Ci == “the percent of sessions having more than 'n' page views divided by all sessions” | = (sessions with n page views)/(all sessions with countable page views)

First, the above change serves the purpose of borrowing a lesson from physics, engineering, basically any discipline where metrics have meaning; make sure the units always match and that the final units are relevant to the original proposition. I don't think the modification adversely affects the definition and it does add a little rigor, something that will be required as I progress through the explanation of the calculation's logic.

Second, I am confused by the definition, “the percent of sessions having more than 'n' page views divided by all sessions”. I think what is meant is either “the percent of session having more than ‘n’ page views” or “the number of sessions having more than ‘n’ page views divided by all sessions” (these are mathematically equivalent statements). A “percent” takes the form of “x/y”. My reading of the definition or expression fails because I read it as “(x/?)/y” where “?” is a missing element of the calculation. I considered the material in the preface to the formula, “…to calculate 'percent of sessions having more than 5 page views' you need to examine all of the visitor's sessions during the time frame under examination and determine which had more than five page views.” and if I understand that model correctly then I've written the formulation as I think it was intended. If I'm mistaken, this modification greatly affects the calculation because the original calculation becomes unusable otherwise.

Ri == “the percent of sessions having more than 'n' page views that occurred in the past 'n' weeks divided by all sessions. The Recency Index captures recent sessions that were also deep enough to be measured in the Click-Depth Index.”

This one gives me some real challenges. There's a similar challenge to what I mentioned above regarding “percent”. The use of “captures” infers that Ci is a subset of Ri. This means that a simple “Ci + Ri” has the potential of yielding over 100% (as I believe negatives are disallowed by the definitions).

The use of “n” for both page views and weeks concerns me. The introductory material states that the calculation isn't absolute for all sites. That I can accept and I would need much more explanation of why the index is identical for page views and weeks. Even allowing one index to be “n” and another to be “m” presents some challenges that I'll address later.

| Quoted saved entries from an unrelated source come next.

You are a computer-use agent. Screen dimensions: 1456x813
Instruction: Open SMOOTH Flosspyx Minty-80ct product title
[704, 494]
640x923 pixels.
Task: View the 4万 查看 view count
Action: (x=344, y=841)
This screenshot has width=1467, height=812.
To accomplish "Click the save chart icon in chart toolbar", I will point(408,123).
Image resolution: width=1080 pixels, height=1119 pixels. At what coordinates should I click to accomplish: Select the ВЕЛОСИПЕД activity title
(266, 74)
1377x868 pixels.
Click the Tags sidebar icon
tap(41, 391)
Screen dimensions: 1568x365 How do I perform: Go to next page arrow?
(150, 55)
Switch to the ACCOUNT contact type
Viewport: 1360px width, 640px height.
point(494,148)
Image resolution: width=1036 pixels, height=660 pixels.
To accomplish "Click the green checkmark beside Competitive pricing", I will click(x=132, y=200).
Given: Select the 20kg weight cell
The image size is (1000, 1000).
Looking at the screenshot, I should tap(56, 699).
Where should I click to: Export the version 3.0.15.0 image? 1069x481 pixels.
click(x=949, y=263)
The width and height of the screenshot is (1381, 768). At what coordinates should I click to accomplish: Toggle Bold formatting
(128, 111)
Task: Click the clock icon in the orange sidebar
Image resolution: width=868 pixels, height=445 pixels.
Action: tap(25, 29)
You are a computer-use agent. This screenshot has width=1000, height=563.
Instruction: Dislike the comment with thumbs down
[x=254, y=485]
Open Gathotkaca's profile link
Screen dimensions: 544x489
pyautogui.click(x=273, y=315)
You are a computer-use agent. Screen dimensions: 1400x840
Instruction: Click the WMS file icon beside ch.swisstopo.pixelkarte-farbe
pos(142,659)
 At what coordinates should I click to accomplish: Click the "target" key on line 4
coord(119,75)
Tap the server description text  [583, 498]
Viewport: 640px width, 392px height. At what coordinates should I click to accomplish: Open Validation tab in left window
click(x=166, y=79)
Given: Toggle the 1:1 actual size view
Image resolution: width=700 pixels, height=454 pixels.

The “…that occurred in the past 'n' weeks…” in itself poses a challenge. Time — as inferred by this statement — is a funny variable. The use here indicates that a temporal variable isn't being introduced as a subset of something else, such as “all sessions that lasted more than x minutes” as is done with Di below. Stating “…sessions having more than 'n' page views…” clearly (to me, anyway) indicates that “page views” are being introduced to define a subset of “sessions”. This isn't the case with “…that occurred in the past 'n' weeks…” because determining the correct meaning greatly affects “…divided by all sessions”. The prefatory material includes “…examine all of the visitor's sessions during the time frame under examination…” and leads me to conclude that the same time frame is applied to numerator and denominator. This introduces challenges of its own. Now the value of 'n' must be carefully determined based on data not yet demonstrated in the model; what's the average length of time it takes for “Recency” to occur? It's possible with the current model to determine that someone was extremely “engaged” over a one hour period. But if they are never heard from again, web wise? Or someone could be extremely “engaged” over a one year period and still not fall under the predicate of “truly qualified opportunities”. The fact that a time frame is specified for this variable and not others indicates that no time frame exists for other variables unless so noted.

In any case, my understanding of what is written causes me to guess (where m may equal n)

| = (sessions with n page views in some m week interval)/(all sessions with countable page views in the identical m week interval)

If I have understood the calculation correct thus far (big “if”, I know) then it's already violating the conservation of units concept I identified above. Ci has no time element therefore it can't be added to or summed with Ri because Ri does have a time element. For those less mathematically inclined, the problem here is that the sum of numbers with dissimilar units provides less information than the individual values. If I have a Weather Index that sums the likelihood of rain (1-10 scale with 10 being a flood) and expected temperature (1-12 scale with 12 allowing egg frying on the sidewalk) and I told you tomorrow’s Weather Index is 7, how would you dress for the day? Much more informative is simply saying the precipitation scale is a 2 and the expected temperature is a 10. This concern grows exponentially as we traverse the various measures.

Di == “the percent of sessions longer than 'n' minutes divided by all sessions.”

The use of “percent” continues to be a challenge. Ditto “all sessions”. Tritto unit conservation as Di has no temporal referents. Quartto the repeated use of 'n' as an index.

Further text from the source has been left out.